Users of online payment service PayPal have again been targeted by scam artists trying to steal their personal data, including name, address, home and work telephone numbers and credit card information.
Earlier last week, a reader e-mailed Computerworld saying he had received a message allegedly from "CustomerService@paypal.com" with the subject "PayPal Security Update." Last month, PayPal users were hit by a similar scam.
The Oct. 22 message, which arrived as an HTML e-mail replete with grammatical mistakes, was set up to mimic PayPal's Web site, and said: To confirm that you are an authorized PayPal member, authorization is needed. The New SSL 4.0 Secure Socket Layer has been updated to the PayPal servers. To be authorized, please visit https://www.paypalauthorization.com/. After completion, you will recieve[sic] and [sic] email confirmation within 24 hours of reciept [sic]. Thanks for using PayPal!, PayPal Security Team.
The Web site address listed in the e-mail took users to an official-looking site that asked for their personal information.

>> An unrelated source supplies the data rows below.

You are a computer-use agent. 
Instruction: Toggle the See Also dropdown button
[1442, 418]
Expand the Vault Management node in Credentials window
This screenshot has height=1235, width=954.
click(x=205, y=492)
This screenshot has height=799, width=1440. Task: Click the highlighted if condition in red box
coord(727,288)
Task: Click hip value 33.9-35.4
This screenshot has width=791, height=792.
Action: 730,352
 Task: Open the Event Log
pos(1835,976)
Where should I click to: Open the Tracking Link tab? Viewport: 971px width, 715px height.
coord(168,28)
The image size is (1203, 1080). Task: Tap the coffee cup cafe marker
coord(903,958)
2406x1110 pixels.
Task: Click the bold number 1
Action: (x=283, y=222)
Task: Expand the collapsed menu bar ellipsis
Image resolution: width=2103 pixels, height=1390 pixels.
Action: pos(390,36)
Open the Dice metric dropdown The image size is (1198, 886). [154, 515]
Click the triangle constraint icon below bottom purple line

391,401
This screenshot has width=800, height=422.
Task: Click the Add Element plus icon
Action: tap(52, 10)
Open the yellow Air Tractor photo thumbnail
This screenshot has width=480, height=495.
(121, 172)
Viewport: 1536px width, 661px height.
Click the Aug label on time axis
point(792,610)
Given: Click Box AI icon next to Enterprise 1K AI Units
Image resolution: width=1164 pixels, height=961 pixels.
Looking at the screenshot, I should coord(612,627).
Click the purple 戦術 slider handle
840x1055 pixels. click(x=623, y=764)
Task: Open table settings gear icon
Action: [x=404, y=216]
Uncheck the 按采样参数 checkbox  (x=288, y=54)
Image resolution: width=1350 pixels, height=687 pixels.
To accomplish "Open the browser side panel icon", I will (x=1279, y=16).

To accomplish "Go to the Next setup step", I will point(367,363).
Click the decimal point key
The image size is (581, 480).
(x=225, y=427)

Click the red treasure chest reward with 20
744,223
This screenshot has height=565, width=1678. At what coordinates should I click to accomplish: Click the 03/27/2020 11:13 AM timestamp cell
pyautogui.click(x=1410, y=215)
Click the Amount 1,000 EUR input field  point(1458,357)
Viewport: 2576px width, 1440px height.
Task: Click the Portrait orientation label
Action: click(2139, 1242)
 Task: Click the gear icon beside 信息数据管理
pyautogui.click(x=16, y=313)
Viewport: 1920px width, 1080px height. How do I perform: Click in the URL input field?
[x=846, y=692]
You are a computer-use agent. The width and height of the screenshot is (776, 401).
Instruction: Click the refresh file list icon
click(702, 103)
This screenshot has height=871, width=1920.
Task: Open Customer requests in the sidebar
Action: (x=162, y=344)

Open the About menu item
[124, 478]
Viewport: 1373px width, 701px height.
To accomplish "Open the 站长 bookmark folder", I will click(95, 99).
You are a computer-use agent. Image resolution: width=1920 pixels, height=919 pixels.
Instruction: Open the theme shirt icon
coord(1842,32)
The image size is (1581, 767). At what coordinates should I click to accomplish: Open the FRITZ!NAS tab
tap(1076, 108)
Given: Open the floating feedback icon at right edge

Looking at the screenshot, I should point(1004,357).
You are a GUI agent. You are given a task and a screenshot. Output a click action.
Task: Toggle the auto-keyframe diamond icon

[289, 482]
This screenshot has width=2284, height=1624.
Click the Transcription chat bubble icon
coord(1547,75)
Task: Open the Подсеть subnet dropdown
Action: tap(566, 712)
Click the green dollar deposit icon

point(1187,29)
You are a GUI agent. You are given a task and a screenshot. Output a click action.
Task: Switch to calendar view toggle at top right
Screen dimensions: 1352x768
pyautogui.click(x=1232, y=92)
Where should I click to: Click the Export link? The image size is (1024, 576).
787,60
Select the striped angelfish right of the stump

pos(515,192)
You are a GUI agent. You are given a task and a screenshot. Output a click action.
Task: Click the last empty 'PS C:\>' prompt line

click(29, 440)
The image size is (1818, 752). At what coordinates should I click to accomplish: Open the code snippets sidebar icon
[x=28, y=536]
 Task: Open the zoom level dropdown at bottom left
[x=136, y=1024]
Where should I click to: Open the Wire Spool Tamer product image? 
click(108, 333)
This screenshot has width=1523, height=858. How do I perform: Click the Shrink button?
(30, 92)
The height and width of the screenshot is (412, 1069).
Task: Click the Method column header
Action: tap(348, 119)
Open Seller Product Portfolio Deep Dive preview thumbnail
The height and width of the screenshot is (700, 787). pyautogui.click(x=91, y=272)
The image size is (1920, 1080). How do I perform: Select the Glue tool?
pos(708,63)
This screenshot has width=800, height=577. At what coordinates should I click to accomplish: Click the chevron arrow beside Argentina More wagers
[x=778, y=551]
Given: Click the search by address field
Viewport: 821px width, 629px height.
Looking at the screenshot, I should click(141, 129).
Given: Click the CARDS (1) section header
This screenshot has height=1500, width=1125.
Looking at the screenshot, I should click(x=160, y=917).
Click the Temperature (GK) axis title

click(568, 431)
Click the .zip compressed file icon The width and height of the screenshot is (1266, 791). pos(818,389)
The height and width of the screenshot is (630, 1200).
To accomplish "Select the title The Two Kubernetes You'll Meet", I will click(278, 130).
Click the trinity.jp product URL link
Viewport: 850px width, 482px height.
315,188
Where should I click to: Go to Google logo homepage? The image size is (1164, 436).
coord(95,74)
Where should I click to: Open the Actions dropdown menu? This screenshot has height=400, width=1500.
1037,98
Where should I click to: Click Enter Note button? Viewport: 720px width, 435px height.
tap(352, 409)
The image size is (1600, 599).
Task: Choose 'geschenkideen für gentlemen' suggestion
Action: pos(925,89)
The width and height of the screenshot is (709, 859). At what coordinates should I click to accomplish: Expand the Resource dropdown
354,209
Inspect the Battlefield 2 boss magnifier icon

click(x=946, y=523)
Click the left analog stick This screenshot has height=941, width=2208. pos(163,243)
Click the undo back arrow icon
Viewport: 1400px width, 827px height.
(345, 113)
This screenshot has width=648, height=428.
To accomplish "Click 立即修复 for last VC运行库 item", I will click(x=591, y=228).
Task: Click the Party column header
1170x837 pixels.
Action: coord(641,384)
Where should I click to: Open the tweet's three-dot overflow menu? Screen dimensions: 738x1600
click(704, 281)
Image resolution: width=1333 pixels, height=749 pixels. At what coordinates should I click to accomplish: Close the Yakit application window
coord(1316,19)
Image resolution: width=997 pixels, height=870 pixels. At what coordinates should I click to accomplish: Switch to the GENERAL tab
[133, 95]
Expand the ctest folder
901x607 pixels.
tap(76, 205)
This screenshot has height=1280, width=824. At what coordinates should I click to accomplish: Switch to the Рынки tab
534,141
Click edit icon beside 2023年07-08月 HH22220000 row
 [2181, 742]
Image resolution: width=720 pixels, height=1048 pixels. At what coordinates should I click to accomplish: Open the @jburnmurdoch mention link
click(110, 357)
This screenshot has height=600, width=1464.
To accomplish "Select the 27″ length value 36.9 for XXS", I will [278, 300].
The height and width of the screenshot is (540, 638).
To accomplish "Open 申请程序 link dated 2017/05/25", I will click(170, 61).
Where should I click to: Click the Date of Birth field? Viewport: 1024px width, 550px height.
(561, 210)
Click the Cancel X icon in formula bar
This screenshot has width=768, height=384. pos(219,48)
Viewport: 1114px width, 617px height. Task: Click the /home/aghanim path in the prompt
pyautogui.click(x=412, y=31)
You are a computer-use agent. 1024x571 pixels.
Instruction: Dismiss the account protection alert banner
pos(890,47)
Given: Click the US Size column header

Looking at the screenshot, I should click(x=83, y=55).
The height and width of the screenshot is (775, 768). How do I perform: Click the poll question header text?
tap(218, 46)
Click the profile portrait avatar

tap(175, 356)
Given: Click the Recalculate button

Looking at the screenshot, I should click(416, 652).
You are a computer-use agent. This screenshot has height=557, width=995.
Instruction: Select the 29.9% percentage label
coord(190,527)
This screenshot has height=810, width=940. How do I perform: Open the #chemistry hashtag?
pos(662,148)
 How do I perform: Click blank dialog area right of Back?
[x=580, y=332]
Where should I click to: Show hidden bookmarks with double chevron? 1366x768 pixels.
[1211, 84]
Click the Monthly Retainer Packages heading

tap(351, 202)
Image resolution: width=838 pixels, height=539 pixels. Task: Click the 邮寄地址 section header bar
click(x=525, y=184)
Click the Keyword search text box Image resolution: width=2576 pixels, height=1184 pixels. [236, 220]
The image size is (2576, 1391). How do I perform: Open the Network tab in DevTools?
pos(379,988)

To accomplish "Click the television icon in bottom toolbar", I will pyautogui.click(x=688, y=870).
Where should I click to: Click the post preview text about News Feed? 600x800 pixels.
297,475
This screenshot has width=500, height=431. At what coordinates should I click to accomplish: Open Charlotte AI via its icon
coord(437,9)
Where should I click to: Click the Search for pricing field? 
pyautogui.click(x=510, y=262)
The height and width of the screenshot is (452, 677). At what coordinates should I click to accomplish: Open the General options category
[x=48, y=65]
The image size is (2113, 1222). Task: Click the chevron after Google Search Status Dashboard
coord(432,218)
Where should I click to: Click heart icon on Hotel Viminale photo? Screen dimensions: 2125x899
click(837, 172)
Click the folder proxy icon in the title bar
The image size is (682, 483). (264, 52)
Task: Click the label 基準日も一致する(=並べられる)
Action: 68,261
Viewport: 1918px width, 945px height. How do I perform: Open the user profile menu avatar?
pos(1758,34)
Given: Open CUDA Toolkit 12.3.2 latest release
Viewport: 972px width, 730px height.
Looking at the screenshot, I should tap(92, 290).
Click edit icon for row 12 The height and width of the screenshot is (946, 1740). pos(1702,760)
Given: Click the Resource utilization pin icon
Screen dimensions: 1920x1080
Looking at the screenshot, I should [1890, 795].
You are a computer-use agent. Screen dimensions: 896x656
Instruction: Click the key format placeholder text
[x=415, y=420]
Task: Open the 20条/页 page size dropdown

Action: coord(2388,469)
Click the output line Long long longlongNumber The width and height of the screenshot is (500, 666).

The reader said he was fooled into entering his user name and password, his address and half of his credit card number before he realized he had been scammed. He said he immediately changed his PayPal log-in password, removed his credit card and bank information from his PayPal profile, sent an e-mail to PayPal's customer service department and filed a complaint with the U.S. Federal Bureau of Investigation (FBI)'s Internet Fraud Complaint Center.
As of late Thursday Eastern time, the spoofed PayPal site was still available. It wasn't available last Friday.
PayPal spokeswoman Julie Anderson said the company was notified of the spoof site Thursday morning, immediately contacted the Web host for the site and asked that it be removed. The company also plans to file a suspicious activity report with law enforcement officials.
Previously, Anderson had said spoof sites are very common. She said the scam artists probably got hold of a database and sent messages to thousands of people, hoping to hit some PayPal account holders.
"[These scams] happen often, and they happen often to successful Web sites like eBay, PayPal and other financial services sites," Anderson said last month. "Fortunately, we know from experience that PayPal users are for the most part savvy enough not to fall for them. But in the end, if they do, they are certainly not liable for any losses."
A "whois" search on the domain name used in this week's scam showed that it was registered on Sept. 29, 2002, to a woman in Jacksonville, Fla. However when reached for comment, the woman said she was the victim of a similar scam targeting users of Dulles, Va.-based America Online Inc. (AOL).
The woman said she had only been a member of AOL for one week when she received a message allegedly from the company saying there was a problem with the credit card information she had provided and her service would be shut off immediately if she didn't provide the number of a different credit card.
She said she complied with the request and then said she was asked to resubmit the number and expiration date of the card she originally provided. Again she complied with this request.
Shortly thereafter, the issuing banks called her because they determined there had been some suspicious activity on her card. She said that's when she realized she had been victimized.
AOL couldn't be reached for comment Friday.
Russ Cooper, a security consultant at TruSecure Corp. in Herndon, Va., said that in addition to the security center PayPay has on its site -- complete with tips for users, including a warning that they never share their PayPal password with anyone -- the company could do more to protect users.
He suggested that PayPal use digital signature technology that would allow users to determine the veracity of an e-mail purporting to be from PayPal. He also said PayPal could alert users to this technology by posting information about it on a prominent place on its site.